» **原文**
▼

2012年3月 1日

言葉が足りない(2)

(1)の続きです。
タイミング良く私が出会ったその書籍とは、『言葉が足りないとサルになる』(岡田憲治著、亜紀書房)。
専修大学法学部で教鞭を取る岡田先生が、ゼミの学生たちと交わした奇妙でリアルな会話や、学生からの謎のメールなど、思わず噴き出してしまうような、でも冗談でもなんでもない「言葉が足りないことで起きている怖い現実」がそこにありました。

「幼児語を使ってはいけない」。
著者のこの指摘に、目からウロコが落ちました。
「うざい」「マジ」「きもい」「っていうか~(っつうか~)」「~っぽい」「チョー」「ヤバイ」といった言葉は、今や社会やテレビの中に溢れています。これらを耳にするたびに、なんだかモヤモヤとした嫌な気持ちにさせられていました(特に私は、「っていうか~(っつうか~)」が嫌いです。この語尾を伸ばした妙な接続詞を乱用する人と話すと、ものすごくイライラします)。

▲

» **作業指示**
1. 次の(a)〜(c)が原文の内容と合っているか、それぞれ「はい」か「いいえ」で答え、決め手となる原文の言葉をそのまま引用してください。(a)『言葉が足りないとサルになる』は亜紀書房から出ている。(b)岡田先生は専修大学の文学部で教えている。(c)筆者が特に嫌いなのは「チョー」という言葉である。
2. 原文のうち「著者のこの指摘に、目からウロコが落ちました。」から「ものすごくイライラします)。」までを、一字も変えずに返してください。
この後の資料は、原文とは別のものです。

» **提供資料**
▼

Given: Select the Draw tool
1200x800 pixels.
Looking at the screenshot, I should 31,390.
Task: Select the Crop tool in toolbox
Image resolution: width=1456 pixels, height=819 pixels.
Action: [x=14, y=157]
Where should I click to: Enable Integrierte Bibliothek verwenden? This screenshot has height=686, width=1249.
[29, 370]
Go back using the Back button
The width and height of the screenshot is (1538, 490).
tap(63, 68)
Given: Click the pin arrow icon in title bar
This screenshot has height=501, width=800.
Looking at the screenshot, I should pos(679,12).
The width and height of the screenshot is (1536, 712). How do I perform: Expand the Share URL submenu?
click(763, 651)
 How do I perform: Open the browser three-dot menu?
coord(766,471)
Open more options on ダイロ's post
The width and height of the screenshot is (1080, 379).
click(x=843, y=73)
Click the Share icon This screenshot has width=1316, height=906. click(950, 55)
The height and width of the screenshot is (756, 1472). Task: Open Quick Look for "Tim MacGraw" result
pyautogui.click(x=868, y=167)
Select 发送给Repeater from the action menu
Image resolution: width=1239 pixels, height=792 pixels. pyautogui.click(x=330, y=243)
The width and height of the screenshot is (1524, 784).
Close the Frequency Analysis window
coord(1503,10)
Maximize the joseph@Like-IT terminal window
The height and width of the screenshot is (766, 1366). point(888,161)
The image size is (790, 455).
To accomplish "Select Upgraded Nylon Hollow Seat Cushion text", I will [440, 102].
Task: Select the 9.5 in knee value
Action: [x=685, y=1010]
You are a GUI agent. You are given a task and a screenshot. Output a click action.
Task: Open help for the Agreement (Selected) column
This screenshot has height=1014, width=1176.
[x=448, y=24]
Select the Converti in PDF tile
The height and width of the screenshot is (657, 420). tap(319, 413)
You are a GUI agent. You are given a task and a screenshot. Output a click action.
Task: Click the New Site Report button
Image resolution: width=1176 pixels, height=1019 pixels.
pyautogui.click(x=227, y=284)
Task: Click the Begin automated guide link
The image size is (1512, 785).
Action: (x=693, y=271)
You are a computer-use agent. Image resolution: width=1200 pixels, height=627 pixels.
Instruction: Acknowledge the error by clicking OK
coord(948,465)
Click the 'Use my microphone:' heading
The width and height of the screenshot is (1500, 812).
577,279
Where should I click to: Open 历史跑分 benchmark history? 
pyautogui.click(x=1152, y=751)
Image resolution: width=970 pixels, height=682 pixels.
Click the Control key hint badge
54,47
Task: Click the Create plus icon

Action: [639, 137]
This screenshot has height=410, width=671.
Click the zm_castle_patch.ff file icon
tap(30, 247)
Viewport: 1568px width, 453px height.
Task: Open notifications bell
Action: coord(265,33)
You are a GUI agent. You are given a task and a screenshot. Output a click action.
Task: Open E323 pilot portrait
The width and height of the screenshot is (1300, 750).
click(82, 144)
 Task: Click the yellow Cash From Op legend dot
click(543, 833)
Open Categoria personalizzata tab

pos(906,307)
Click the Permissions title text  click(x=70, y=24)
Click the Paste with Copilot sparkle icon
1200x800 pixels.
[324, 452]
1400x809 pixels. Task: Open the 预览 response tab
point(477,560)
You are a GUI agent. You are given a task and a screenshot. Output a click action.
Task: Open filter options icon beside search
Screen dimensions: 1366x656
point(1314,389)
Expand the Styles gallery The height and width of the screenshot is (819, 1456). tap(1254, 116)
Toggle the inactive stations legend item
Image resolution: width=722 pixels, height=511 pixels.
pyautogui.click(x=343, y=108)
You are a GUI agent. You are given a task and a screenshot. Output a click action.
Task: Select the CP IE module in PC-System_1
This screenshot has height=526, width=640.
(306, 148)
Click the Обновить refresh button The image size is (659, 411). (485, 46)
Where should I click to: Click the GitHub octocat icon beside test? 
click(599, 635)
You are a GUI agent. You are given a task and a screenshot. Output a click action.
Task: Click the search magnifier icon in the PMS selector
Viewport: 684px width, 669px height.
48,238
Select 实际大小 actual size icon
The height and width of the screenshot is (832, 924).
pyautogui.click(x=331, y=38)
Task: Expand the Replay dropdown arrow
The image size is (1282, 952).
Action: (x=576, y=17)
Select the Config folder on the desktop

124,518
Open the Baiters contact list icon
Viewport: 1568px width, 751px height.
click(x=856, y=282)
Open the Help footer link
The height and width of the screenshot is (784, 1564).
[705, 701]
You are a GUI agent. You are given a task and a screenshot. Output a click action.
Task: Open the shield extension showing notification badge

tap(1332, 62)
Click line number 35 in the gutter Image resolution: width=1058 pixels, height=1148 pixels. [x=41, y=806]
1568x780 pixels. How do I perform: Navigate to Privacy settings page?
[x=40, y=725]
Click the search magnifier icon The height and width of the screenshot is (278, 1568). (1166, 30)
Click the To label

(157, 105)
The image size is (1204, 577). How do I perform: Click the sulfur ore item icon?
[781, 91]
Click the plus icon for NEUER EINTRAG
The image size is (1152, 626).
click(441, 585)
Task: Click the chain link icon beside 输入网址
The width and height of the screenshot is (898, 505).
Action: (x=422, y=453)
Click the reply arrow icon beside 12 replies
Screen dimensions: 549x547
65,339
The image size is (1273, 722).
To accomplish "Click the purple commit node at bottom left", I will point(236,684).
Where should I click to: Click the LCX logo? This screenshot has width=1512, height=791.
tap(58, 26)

▲

» **解答**
1.
(a) はい:「(岡田憲治著、亜紀書房)」
(b) いいえ:「専修大学法学部で教鞭を取る岡田先生」
(c) いいえ:「特に私は、「っていうか~(っつうか~)」が嫌いです。」

2.
著者のこの指摘に、目からウロコが落ちました。
「うざい」「マジ」「きもい」「っていうか~(っつうか~)」「~っぽい」「チョー」「ヤバイ」といった言葉は、今や社会やテレビの中に溢れています。これらを耳にするたびに、なんだかモヤモヤとした嫌な気持ちにさせられていました(特に私は、「っていうか~(っつうか~)」が嫌いです。この語尾を伸ばした妙な接続詞を乱用する人と話すと、ものすごくイライラします)。